Men’s are having harmful attitudes and behaviors are not surprising in light of their socialization. Youthful men and boys receive many contradictory messages about health while growing up. A health professional might support a young man to seek help when he needs it; yet research repeatedly shows that parents, other adults, and peers all discourage boys from seeking help-and ridicule and punish them when they do. Likewise, health education campaigns attempt to teach young men that it is wrong to be violent, yet they are encouraged to use aggressive force in sports, the military, and business. TV programs are 60% more likely to portray boys using violence than girls, and they further demonstrate that violence is an effective means for men and boys to attain their goals. Boys are too encouraged to fight. 3/4 of Americans believe that it is important for a boy to have a few fistfights while he is growing up.
Youthful men also receive mixed messages about drinking. At the same time as health professionals encourage abstinence, young men grow up in a society that consistently conveys the message to them that drinking is part of being a man. An evaluation of research examining representations of alcohol in various forms of media reveals an unmistakable link with masculinity. The authors also give compelling evidence that “advertisers further the association between alcohol and masculinity by inter joining their products with athletic events and by strategically placing ads in magazines and television programs with predominantly male audiences.”

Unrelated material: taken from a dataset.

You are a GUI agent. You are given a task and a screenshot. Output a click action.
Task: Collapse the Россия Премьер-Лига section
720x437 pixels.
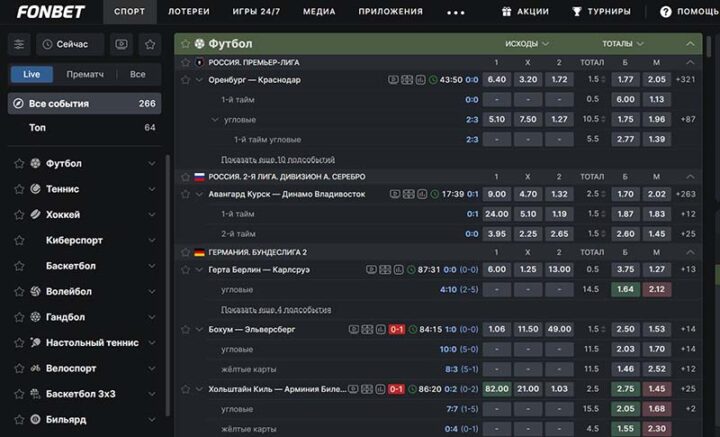pos(690,62)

Stereotypes about men and boys are deeply well-established in society. These stereotypes add to the invisibility of men’s health risks and to men’s poor health behaviors. Boys are showing to these stereotypes from infancy. When public are told that an infant is male, regardless of its actual gender, they are more likely to believe that it is “firmer” and “less fragile” than when they are told that the same infant is female. Health professionals are not protected to stereotypic perceptions. For example, sexual category role stereotypes influence the diagnostic decisions of mental health clinicians, and diagnoses are often made on the basis of whether or not patients conform to traditional gender roles.

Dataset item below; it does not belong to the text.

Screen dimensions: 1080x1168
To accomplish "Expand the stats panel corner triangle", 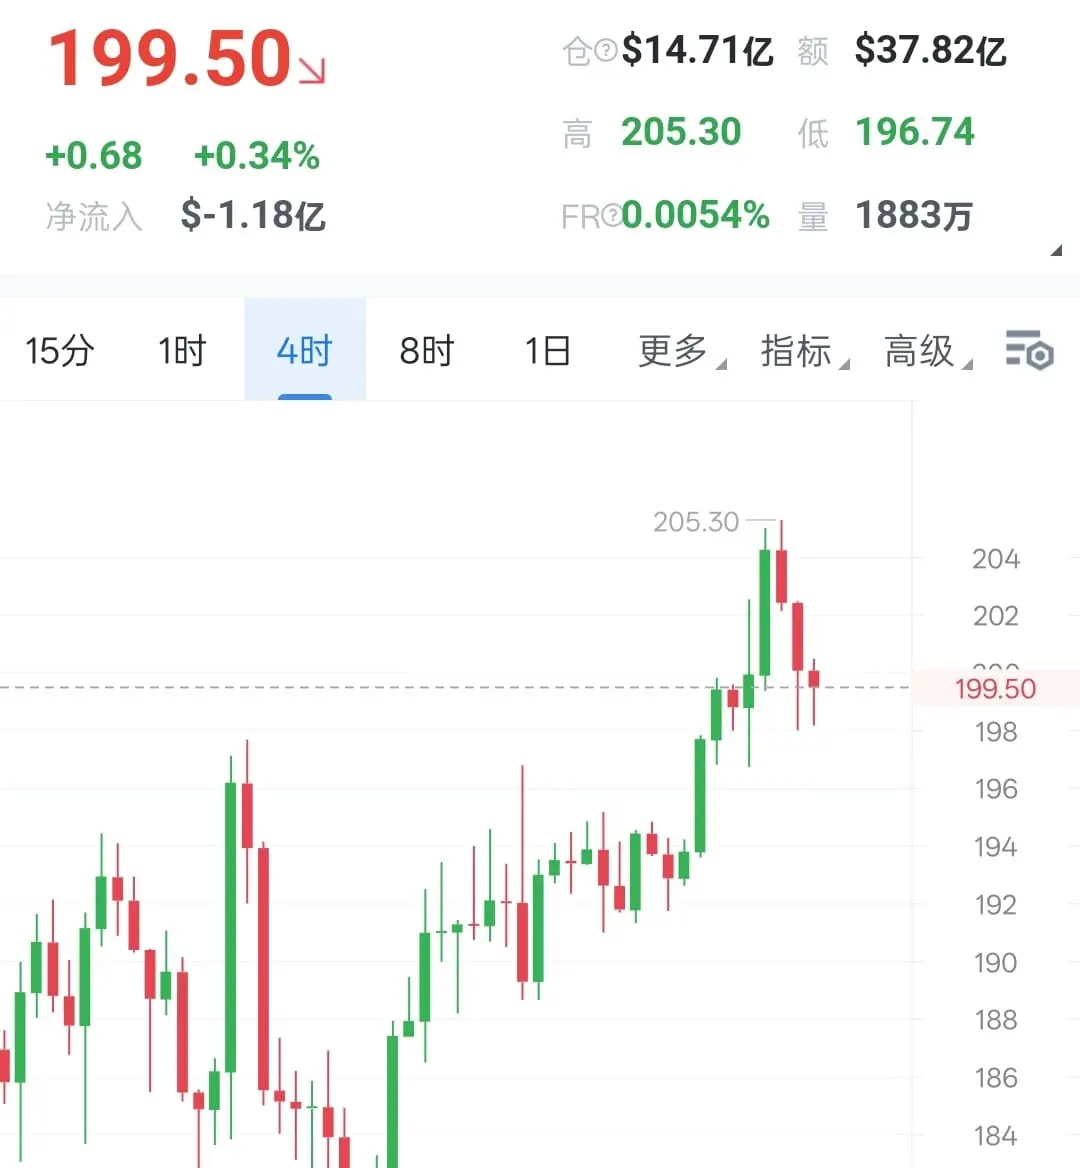I will [x=1055, y=250].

The penalty of these stereotypes can be damaging to men’s health. One new large and well-constructed study found that mental health clinicians were significantly less likely to diagnose depression in men than in women; in fact, they failed to diagnose nearly two thirds of the depressed men. Accordingly, more women are treated for depression, and these higher treatment rates-along with studies relying on self-reports, such as the college survey cited above-have contributed to a cultural perception of men’s immunity to depression. This perception endures in spite of suicide rates-which are indexes of depression-that are, as noted, as much as 12 times higher for men. The finding that despair is undiagnosed in many men is particularly relevant for college health professionals. As noted above, there are no important gender differences in diagnosable depression among college students. Undiagnosed sadness in young men may contribute to their extraordinarily high rates of suicide.